====== Data records ======
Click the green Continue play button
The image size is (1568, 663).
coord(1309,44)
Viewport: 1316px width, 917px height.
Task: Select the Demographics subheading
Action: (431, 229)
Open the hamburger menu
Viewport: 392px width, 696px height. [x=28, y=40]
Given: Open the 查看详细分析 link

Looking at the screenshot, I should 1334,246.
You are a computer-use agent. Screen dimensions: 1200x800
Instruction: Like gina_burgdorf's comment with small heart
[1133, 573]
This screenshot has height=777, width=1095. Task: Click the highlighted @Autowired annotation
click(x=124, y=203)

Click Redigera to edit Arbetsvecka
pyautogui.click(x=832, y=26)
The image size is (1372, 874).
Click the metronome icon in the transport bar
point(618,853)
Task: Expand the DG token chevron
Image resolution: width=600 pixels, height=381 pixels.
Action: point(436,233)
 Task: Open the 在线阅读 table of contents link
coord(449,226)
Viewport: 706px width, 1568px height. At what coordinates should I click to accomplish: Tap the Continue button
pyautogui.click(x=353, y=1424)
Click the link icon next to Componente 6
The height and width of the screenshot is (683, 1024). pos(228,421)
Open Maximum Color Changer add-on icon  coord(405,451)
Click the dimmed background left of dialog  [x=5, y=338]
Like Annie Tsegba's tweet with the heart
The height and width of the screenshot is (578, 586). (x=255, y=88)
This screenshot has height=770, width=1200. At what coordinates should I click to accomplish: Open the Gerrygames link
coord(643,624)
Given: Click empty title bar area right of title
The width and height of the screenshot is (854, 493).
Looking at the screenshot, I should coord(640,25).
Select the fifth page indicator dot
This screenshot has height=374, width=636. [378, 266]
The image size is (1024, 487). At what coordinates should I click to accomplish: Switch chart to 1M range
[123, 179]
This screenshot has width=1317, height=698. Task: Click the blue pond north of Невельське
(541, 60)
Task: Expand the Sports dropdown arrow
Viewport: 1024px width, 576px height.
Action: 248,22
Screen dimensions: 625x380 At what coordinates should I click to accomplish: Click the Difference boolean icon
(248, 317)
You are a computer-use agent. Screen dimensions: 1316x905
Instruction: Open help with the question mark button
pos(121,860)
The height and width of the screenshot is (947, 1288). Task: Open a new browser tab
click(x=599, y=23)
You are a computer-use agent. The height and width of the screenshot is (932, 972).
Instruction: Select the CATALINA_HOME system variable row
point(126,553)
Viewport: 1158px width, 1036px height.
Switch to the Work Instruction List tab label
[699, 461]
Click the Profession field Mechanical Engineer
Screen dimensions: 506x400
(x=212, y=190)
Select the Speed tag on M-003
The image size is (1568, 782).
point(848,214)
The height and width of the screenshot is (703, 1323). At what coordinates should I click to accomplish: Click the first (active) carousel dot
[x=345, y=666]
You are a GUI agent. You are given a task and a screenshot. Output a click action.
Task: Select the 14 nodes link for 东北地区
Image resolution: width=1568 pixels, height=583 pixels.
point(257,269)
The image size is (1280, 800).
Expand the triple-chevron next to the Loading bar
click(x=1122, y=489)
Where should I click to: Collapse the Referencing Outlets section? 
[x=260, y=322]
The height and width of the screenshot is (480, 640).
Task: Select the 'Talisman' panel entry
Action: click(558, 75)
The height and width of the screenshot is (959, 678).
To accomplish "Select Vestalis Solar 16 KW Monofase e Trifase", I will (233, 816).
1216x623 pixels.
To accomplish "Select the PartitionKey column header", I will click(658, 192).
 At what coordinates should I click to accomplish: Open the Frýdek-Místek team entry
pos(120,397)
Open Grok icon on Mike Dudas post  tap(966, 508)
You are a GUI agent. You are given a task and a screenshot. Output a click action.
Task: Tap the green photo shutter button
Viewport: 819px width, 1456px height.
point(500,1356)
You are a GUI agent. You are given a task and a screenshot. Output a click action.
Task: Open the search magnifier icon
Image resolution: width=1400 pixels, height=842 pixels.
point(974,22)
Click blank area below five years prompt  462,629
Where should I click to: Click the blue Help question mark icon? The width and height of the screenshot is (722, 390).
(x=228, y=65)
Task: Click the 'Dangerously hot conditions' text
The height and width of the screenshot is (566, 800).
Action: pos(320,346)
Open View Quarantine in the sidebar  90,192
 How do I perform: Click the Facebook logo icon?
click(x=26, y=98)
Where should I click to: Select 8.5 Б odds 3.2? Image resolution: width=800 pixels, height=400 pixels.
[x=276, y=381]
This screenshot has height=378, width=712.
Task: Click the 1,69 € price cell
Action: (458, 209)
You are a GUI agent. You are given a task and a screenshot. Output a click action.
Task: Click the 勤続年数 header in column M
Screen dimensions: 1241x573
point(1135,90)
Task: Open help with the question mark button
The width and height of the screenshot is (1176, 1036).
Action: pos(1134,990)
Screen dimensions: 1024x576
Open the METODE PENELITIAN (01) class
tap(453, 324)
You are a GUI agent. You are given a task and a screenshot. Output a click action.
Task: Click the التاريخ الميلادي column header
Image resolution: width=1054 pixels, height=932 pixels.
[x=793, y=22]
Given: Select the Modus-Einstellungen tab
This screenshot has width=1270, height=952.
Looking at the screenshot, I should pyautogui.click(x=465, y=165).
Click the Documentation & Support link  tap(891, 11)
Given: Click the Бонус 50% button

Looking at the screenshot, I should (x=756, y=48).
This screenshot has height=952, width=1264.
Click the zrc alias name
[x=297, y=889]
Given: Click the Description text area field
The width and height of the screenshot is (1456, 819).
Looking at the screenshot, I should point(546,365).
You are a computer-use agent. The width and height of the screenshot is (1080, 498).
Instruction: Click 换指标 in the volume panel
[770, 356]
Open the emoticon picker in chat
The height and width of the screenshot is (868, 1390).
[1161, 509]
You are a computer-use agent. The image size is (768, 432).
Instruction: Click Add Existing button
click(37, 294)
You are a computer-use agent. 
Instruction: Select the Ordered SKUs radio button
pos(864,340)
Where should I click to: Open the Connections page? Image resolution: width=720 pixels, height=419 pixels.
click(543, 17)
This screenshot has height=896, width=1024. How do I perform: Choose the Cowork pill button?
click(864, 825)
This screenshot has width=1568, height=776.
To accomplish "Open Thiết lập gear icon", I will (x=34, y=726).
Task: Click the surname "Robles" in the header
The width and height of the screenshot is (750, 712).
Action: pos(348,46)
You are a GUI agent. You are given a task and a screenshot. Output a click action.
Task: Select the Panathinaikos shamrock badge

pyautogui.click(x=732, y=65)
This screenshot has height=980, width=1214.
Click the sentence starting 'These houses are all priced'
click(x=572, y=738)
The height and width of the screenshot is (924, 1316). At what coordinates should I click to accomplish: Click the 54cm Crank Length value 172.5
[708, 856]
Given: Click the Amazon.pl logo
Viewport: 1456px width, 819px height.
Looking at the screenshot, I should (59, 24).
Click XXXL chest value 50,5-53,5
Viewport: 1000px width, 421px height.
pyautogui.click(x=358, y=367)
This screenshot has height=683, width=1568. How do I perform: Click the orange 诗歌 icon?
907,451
======
Exercise prompt
Every line of the material that holds the word "column" must be found and copied.

Your solution
To accomplish "Select the PartitionKey column header", I will click(658, 192).
Task: Click the 勤続年数 header in column M
Task: Click the التاريخ الميلادي column header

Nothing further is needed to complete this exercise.